#### DATA EXCERPTS ####

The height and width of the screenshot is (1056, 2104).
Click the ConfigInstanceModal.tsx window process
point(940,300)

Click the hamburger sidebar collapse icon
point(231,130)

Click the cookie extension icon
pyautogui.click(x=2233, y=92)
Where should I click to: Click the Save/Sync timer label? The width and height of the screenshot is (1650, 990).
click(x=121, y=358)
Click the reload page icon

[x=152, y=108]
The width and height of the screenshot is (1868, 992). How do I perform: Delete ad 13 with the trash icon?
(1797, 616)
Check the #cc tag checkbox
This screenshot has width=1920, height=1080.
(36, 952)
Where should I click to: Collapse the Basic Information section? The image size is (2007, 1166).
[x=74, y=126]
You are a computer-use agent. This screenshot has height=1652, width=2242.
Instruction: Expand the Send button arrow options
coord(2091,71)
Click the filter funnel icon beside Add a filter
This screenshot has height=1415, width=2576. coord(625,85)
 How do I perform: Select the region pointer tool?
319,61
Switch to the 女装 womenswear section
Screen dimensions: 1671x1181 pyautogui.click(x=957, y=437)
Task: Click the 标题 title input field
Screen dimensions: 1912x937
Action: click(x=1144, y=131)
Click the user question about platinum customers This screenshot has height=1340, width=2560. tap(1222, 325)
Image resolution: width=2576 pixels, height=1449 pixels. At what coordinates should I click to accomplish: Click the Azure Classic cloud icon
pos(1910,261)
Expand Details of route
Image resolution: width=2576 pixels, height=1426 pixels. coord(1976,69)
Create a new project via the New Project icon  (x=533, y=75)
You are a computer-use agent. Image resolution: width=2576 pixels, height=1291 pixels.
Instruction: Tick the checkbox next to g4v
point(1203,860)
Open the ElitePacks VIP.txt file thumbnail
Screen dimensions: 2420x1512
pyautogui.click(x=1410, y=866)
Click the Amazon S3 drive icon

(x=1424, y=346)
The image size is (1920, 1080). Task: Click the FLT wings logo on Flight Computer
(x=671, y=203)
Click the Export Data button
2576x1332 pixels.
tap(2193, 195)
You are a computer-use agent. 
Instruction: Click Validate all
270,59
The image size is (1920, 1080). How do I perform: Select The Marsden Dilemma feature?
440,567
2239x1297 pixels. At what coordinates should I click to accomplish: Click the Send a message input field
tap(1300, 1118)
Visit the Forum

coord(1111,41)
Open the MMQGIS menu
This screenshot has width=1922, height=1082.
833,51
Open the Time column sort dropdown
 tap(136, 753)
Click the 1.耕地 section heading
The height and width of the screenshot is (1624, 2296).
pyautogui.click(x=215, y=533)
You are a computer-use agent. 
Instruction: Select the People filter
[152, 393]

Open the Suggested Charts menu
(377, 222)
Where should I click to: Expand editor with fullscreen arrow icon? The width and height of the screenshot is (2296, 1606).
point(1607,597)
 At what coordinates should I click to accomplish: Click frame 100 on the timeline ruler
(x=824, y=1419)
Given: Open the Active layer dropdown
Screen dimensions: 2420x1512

####

# YOUR TASK:
For each line in the entries that contains the string "agent", make a copy.

# YOUR RESPONSE:
You are a computer-use agent. This screenshot has height=1652, width=2242.
You are a computer-use agent. Image resolution: width=2576 pixels, height=1291 pixels.
You are a computer-use agent. 
You are a computer-use agent. 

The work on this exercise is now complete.